目次  (あらすじはこちら へ)


いよいよ藤丸が、元服式と婚約の報告の為に菩提寺と養父の墓参りにでる日が明日に迫った。


城代家老・大杉は、藤丸を守る為に手筈は整えていた。

旅の供は、自分の息の掛かった精鋭の武士を付けている。


藤丸の養育係であり、家老・加藤の三男からは、供に加えて欲しいと言われたが、これを排除した。

旅は、用心に用心を重ねないといけない。

例え真面目な三男であろうが、反対派の加藤の息子である。

どんな小さい懸念も、取り払わなければならない。


妻・八重が、供に加えて欲しいと懇願してきたのも幸いした。

藤丸の周りを自分に従う者達だけにしたと思い、大杉は安心していた。


しかし、旅の最後の晩に泊まる藩の別邸の使用人達が、全て加藤派であることは、大杉は知らないでいた。

加藤の長男の策略で、大杉は別邸に仕えているのは自分の配下の者だと騙されていたのであった。


何も知らない大杉にとって、一番の懸念は清吉の存在である。

7年前のお家騒動を探索している清吉は、邪魔な存在である。

この一番大事な時に、動いていては困る。

例え、藩主の隠密であろうが、この際関係ない。


兎に角捕まえなければと、大杉はここ数日の間悩んでいた。

そして今日になり、配下の奉行を呼んだ。

奉行に、清吉が命を助けた茶店の女将・おとき親子を捕まえて、牢に入れる様にと命じた。

おとき親子を餌に、清吉をおびき寄せる為である。


それを聞いていた、大杉の長男・近正は反対した。

民を使って、隠密をおびき出すとは卑劣な行為であると。

普段民を、労り大事にしろと云ってきた父上の教えに反することでなないかと言った。

おときの団子を父上が贔屓にしていたのに、そのおときを牢に閉じこめる等ととんでもない事だと言った。


大杉は、近正にこの緊急事態では、どのような手を使わなければ隠密は捕まらないと一喝した。


その時に、近正の怒りは心の中で爆発した。

父上は、お家の為と言って数々の非情な手段を取っている。

幼い時に、祖父母から儒教や武士道などの教育を受けた近正は、父の策略が武士道に反している行為と受け取った。

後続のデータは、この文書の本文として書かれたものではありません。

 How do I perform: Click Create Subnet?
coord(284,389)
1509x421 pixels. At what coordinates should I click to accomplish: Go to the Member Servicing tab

このまま行くと、大杉家は駄目になってしまうと近正は怒りを内に秘めた。


大杉の命を受けた奉行は、間を置かずに手下達を連れておときの茶店へ押し入った。

多くの客のいる目の前で、おとき、娘のおたえ、娘婿の蔵次を有無を言わさずに捕まえた。

そして、奉行所の牢に3人を押し込んだ。

他の囚人達は、別の場所へ移動させていた。

奉行所の内外に、厳重な警護を付けた。

客達の噂を聞いて、清吉は駆け込んでくる筈である。

そこを捕まえて、目的を聞き出して、斬るだけである。


やがて夜になったが、清吉は現れなかった。

夜が明ける頃になっても、同じであった。

奉行所の辺りは、静かであった。


朝を迎えた。

城内では出立を前に、慌ただしくしている藤丸一行がいた。


八重が一人になった時、天井から聞き覚えのある声がした。

声の主は、清吉であった。

驚きのあまり声の出ない八重に向かって、突然声を掛けた非礼を詫びた清吉は、加藤派がこの旅の最後の晩に藤丸暗殺を企てているので注意して欲しいと言った。

八重は天井を見たが、清吉の姿は見付ける事が出来なかったものの、コクリと頷いた。


清吉の正体に疑問を持ったが、今はその時では無い。

藤丸様の側にいなければと、八重は足早に藤丸の元へ向かった。


こうして、藤丸一行は城を出た。